Reinsurance News

KatRisk estimates Hurricane Ian losses to fall between $29.9bn and $62.1bn

3rd October 2022 - Author: Pete Carvill

Risk-modelling firm KatRisk has estimated that the combined costs from Hurricane Ian, which has battered Florida in the last week, should fall between $29.9bn and $62.1bn.

The firm said in a presentation that it estimates economic losses from storm surge to reach somewhere between $10.7bn and $24.9bn, with inland flood losses falling between $2.8bn and $6bn.

The largest losses, said KatRisk, arise from tropical cylone winds, which it estimates will land somewhere between $10.3bn and $37.9bn in total. KatRisk noted in its assessment that its economic exposure does not include autos or infrastructure.

The firm is the risk modeller for the National Flood Insurance Program (NFIP) run by FEMA. The high figures it has put out in this statement suggest that the NFIP reinsurance could attach and pay out at least some of its lower layers.

Other estimates put out in recent days include that of Verisk, which says Hurricane Ian could drive a $57bn insured loss.
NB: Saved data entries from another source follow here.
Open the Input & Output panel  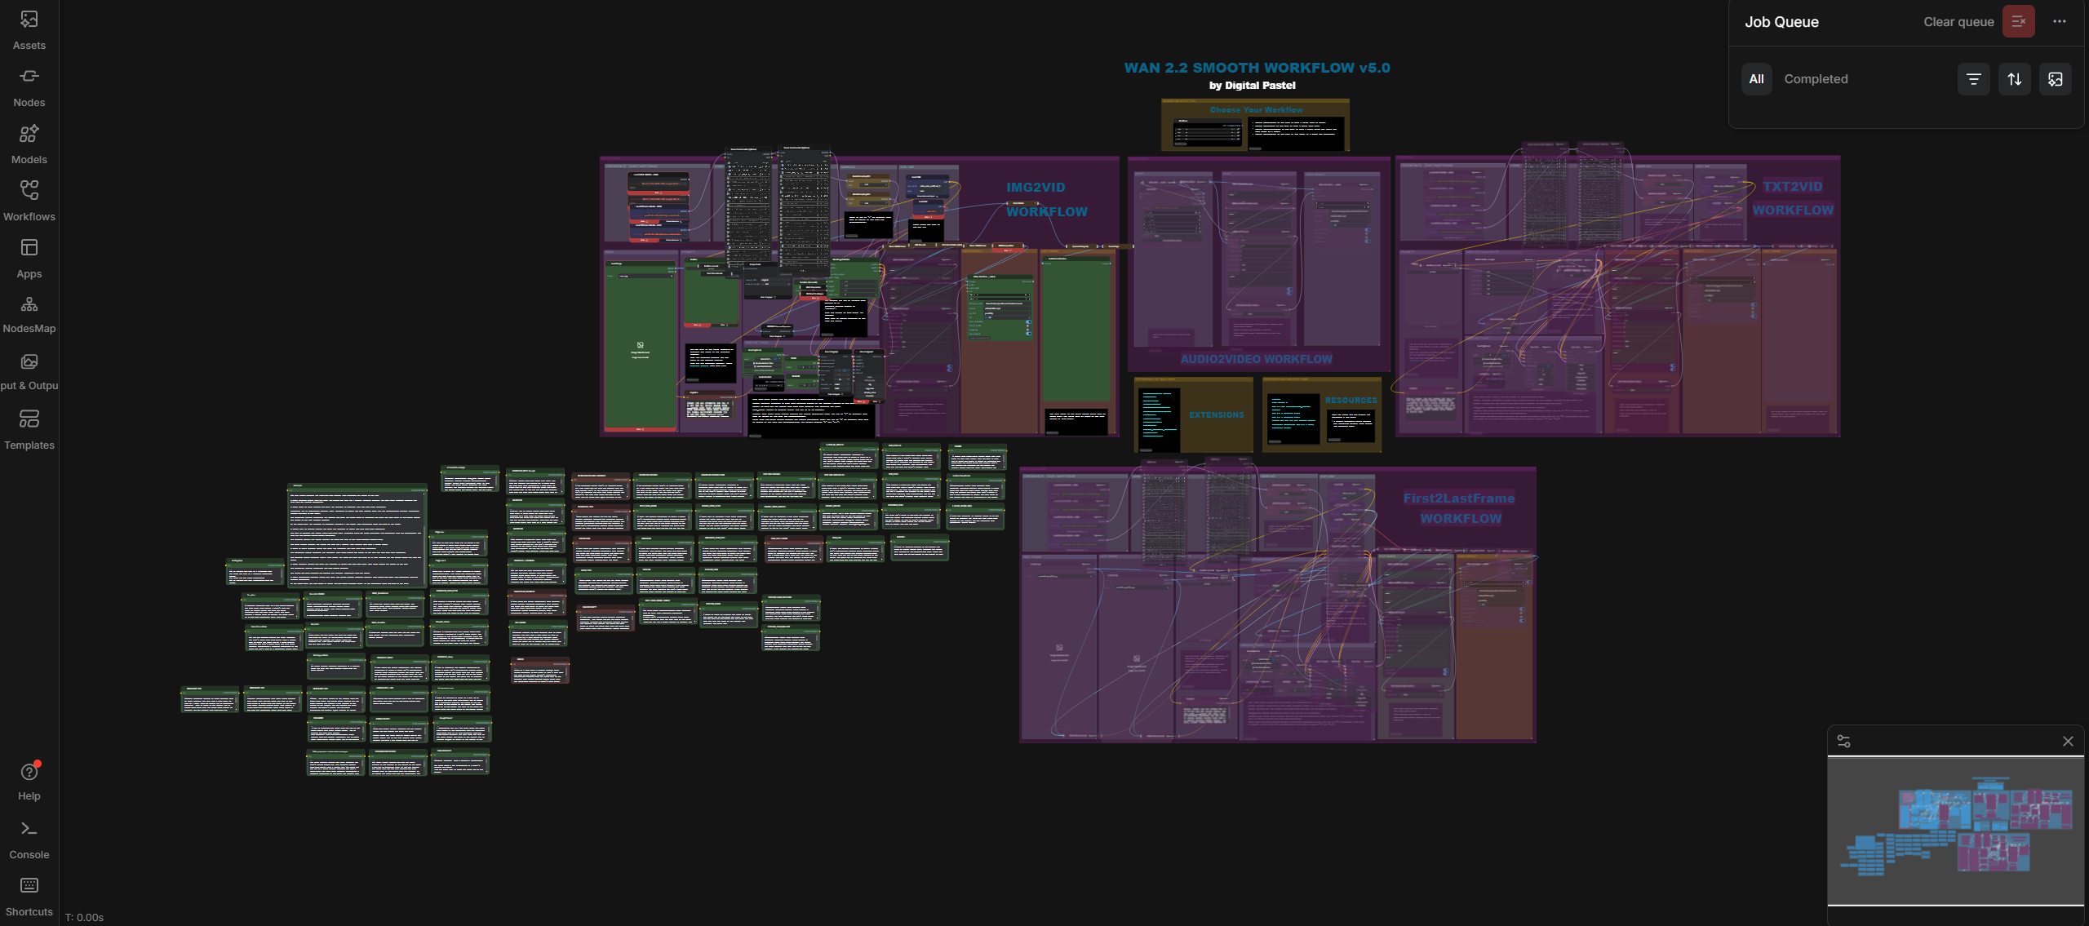[29, 372]
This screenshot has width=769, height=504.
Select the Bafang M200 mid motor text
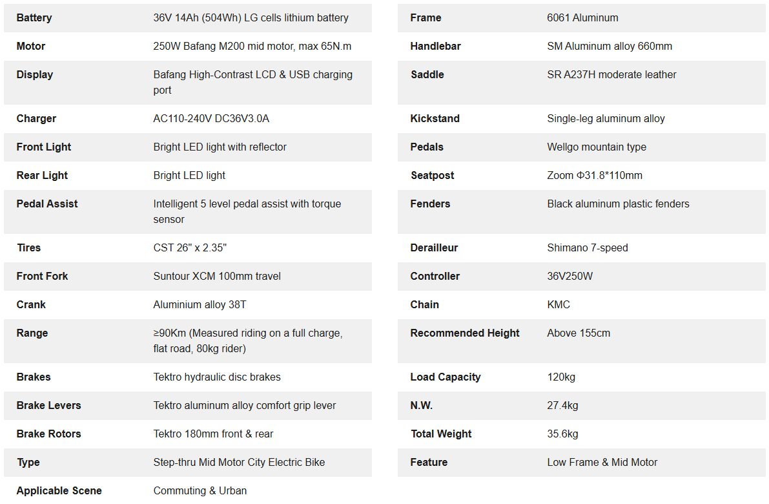tap(252, 47)
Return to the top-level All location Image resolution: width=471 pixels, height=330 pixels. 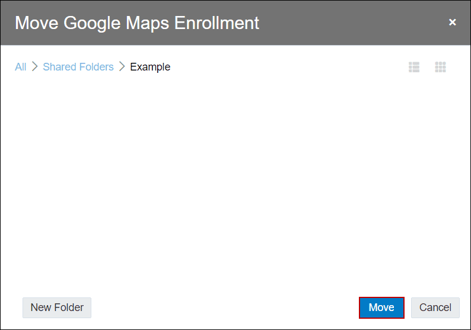point(21,66)
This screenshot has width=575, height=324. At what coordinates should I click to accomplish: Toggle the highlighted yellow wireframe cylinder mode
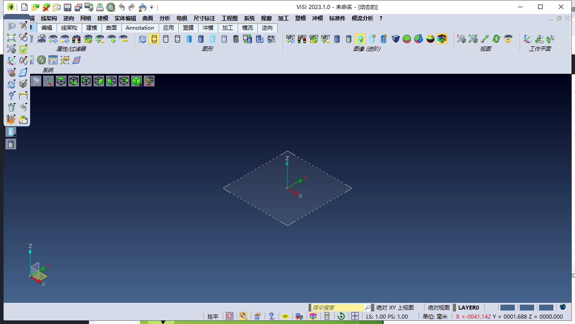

A poll run by Reinsurance News has suggested that the hit to the re/insurance industry will go over $50bn.

Stratumn, by SIA Partners

More than 1,050 people from across the insurance and reinsurance sector responded to the poll.

Of this, 33% said that they expect the re/insured loss from hurricane Ian’s wind, surge, and flooding (excluding NFIP) impacts to exceed the $50bn mark, which would make it one of the costliest catastrophe loss events ever for insurers and reinsurers.

The Hurricane Ian industry loss range of $40bn to $50bn received 23% of the votes. Interestingly, the even lower industry loss range of $30bn to $40bn received 30% of the votes, which is surprising given recent loss estimates from modellers and analysts. The lowest range of our poll, up to $30bn, received just 14% of votes.

Other estimates have put the losses (according to JP Morgan) at $25bn, $40bn (according to Fitch), and up to (according to KCC) $63bn. Previous analysis by GlobalData did not give an estimated figure, but said that incurred losses in US fire and natural hazards may hit ‘near-record levels’ due to Hurricane Ian.